Tarefa a realizar | Informe quantas linhas dos registros contêm a palavra "juillet", diferenciando maiúsculas de minúsculas. Responda apenas com o número.

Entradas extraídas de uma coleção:

· · · ·

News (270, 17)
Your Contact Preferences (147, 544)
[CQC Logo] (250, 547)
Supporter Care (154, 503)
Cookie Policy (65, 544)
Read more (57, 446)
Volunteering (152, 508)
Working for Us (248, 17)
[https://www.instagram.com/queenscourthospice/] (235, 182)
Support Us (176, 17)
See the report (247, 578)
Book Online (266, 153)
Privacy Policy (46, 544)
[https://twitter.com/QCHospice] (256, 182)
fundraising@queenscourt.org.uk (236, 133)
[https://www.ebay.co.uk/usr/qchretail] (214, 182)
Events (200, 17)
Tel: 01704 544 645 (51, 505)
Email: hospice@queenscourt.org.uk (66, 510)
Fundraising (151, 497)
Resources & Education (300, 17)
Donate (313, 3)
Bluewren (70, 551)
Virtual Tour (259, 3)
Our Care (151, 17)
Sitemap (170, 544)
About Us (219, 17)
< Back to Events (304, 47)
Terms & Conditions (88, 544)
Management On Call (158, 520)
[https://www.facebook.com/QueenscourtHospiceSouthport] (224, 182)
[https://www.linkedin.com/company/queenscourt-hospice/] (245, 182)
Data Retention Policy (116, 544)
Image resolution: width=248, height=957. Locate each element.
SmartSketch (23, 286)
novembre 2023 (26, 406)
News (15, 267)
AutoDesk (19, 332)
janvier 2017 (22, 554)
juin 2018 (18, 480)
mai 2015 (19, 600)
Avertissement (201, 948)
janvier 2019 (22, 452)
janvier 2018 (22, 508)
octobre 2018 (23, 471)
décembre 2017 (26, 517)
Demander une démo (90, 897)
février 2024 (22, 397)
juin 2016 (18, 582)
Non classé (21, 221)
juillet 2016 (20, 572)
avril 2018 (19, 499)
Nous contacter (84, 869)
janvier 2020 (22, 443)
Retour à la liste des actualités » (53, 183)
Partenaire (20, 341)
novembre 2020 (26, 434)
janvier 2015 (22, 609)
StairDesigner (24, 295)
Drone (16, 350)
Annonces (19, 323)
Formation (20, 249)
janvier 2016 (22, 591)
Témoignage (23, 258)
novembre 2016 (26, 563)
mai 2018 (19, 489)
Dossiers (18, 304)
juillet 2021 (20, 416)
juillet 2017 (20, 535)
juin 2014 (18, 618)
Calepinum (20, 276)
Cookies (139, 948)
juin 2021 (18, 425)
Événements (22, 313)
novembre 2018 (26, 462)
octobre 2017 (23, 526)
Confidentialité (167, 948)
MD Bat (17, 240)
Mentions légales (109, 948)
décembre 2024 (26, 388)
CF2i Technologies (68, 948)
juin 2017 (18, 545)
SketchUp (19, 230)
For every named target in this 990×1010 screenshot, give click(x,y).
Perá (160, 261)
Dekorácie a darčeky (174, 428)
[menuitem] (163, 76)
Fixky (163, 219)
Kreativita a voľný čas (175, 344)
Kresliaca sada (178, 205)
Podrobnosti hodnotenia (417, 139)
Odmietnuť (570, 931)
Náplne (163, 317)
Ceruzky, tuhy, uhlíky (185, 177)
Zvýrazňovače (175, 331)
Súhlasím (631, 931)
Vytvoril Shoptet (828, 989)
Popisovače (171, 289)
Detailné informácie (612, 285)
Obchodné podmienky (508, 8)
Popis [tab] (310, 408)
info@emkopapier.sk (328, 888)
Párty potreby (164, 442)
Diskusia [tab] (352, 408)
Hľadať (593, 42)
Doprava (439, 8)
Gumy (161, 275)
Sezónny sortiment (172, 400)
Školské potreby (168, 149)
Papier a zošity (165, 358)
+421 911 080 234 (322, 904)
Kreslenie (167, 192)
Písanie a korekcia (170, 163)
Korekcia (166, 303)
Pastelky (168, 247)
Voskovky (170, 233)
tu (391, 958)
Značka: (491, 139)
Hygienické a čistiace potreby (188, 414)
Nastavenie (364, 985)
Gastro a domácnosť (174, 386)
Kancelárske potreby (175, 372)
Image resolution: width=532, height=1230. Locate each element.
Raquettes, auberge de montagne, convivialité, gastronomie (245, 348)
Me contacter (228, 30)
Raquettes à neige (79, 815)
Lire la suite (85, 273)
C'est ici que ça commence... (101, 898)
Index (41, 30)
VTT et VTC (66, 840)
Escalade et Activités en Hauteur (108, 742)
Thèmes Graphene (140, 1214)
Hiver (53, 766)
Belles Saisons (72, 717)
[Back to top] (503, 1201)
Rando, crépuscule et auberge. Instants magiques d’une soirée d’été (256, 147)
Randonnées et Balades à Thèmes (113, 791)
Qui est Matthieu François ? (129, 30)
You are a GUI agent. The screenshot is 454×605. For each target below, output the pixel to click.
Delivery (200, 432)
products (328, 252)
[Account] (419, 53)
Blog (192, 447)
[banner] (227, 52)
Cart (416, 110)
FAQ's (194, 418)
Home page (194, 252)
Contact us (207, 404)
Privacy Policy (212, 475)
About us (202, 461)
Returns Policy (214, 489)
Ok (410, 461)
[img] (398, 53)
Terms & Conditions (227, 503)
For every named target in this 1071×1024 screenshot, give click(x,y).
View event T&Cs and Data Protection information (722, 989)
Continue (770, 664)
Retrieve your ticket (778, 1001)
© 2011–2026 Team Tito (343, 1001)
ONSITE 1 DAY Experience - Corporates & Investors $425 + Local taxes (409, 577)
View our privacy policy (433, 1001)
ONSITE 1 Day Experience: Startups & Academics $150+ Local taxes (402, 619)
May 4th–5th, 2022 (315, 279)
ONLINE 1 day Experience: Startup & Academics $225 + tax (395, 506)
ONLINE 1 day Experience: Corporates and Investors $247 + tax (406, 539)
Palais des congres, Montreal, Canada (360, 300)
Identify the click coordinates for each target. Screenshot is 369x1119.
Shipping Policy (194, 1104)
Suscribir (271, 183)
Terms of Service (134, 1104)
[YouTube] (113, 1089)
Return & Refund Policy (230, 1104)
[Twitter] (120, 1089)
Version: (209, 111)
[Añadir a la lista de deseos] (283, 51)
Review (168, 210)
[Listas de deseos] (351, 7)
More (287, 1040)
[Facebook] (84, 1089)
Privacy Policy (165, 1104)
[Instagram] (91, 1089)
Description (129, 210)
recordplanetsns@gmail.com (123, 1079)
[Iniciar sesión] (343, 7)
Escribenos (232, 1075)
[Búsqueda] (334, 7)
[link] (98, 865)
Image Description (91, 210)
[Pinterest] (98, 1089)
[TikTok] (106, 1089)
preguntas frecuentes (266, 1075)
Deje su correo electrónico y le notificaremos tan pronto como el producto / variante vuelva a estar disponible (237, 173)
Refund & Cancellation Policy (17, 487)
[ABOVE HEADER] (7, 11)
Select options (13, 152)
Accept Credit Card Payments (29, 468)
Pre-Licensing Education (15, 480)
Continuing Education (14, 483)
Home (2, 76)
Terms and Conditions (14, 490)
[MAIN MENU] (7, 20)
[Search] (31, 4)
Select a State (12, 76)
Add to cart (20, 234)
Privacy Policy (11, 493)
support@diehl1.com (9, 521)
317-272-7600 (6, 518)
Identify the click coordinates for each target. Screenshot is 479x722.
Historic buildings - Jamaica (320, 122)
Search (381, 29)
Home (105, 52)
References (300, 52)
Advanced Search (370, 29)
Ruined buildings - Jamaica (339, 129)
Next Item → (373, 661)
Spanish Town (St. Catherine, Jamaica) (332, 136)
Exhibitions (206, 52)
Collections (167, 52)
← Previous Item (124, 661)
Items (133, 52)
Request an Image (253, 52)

· · · ·

Solução do exercício | 3